Ask yourself what area of your visual explanation you want viewers to encounter first, and consider using value contrast to make that element the focal point of your drawing.

When you need to emphasize one key part of your drawing or have that element “pop,” consider using high value contrast to distinguish that area of the drawing from the rest.

Example

The value contrast principle is at play in Norman Rockwell’s 1963 painting (right) of Ruby Bridges’s historic desegregation of American schools.

In a photo (left) taken of the actual event, we can see that Bridges was not wearing a white dress on her first day of school, and the U.S. Marshals were wearing black suits. Yet, Rockwell made the artistic decision to paint Bridges in a white dress and to lighten the U.S. Marshals’ suits.
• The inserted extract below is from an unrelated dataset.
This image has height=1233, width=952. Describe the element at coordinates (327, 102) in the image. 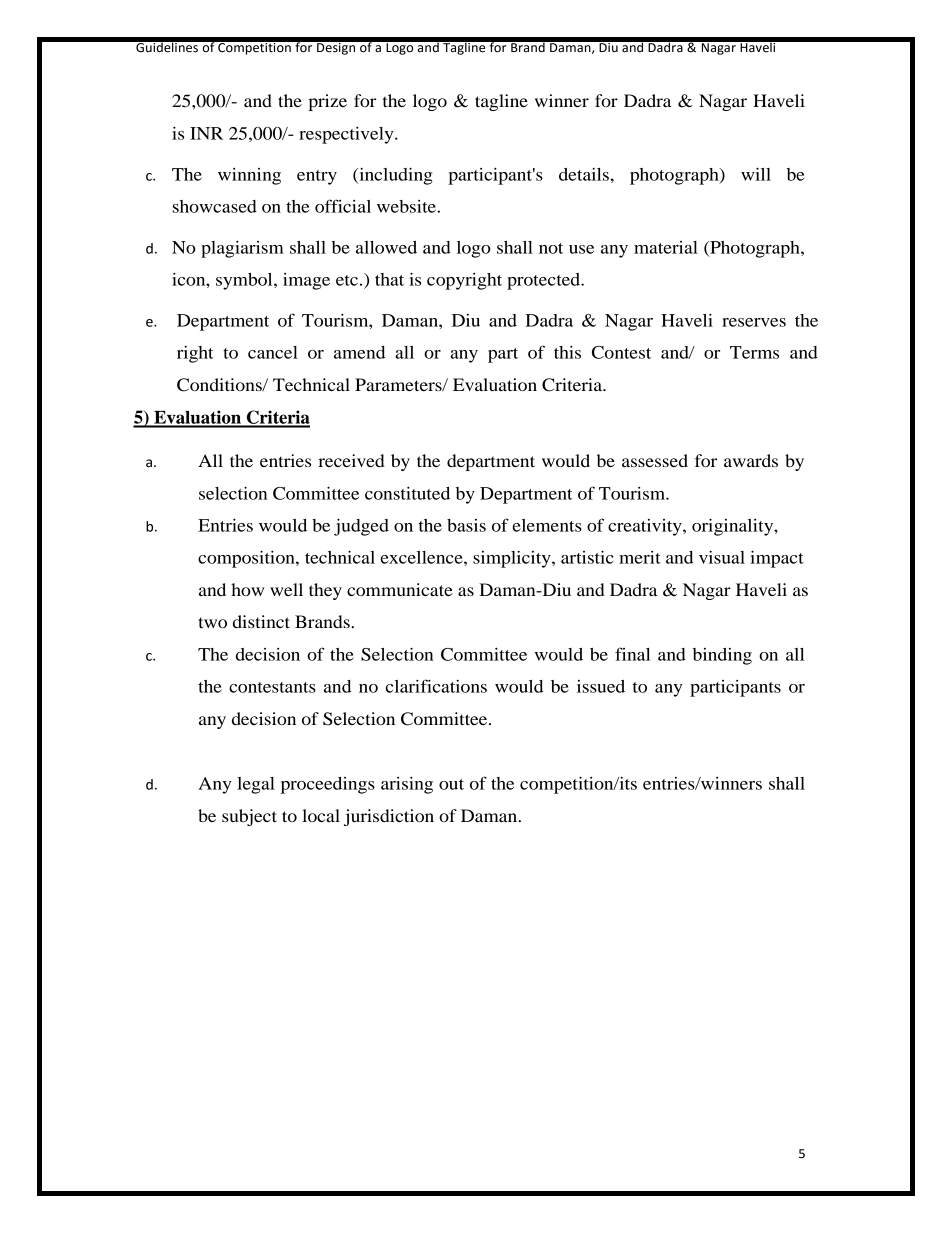

I see `prize` at that location.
Our eyes are drawn to the high value contrast between Bridges’ dark skin tone and her white dress, while the midtones in the suits of the U.S. Marshals escorting her match the value of the background. As a result, Bridges is visually designated as the protagonist and focal point of the painting.

Practice Exercise

Use only lines, shapes, and what you know about color contrast to create an achromatic, abstract composition that draws the viewer’s eye in the order indicated above. When you have finished, find a partner and compare your compositions.

Teaching guide for practice exercise

There are an infinite set of possible solutions to this exercise. Student can use this exercise to discuss how value, shape, and repetition interact in a composition.

Ask students to discuss with a partner what principles they’ve learned that they might employ in their work.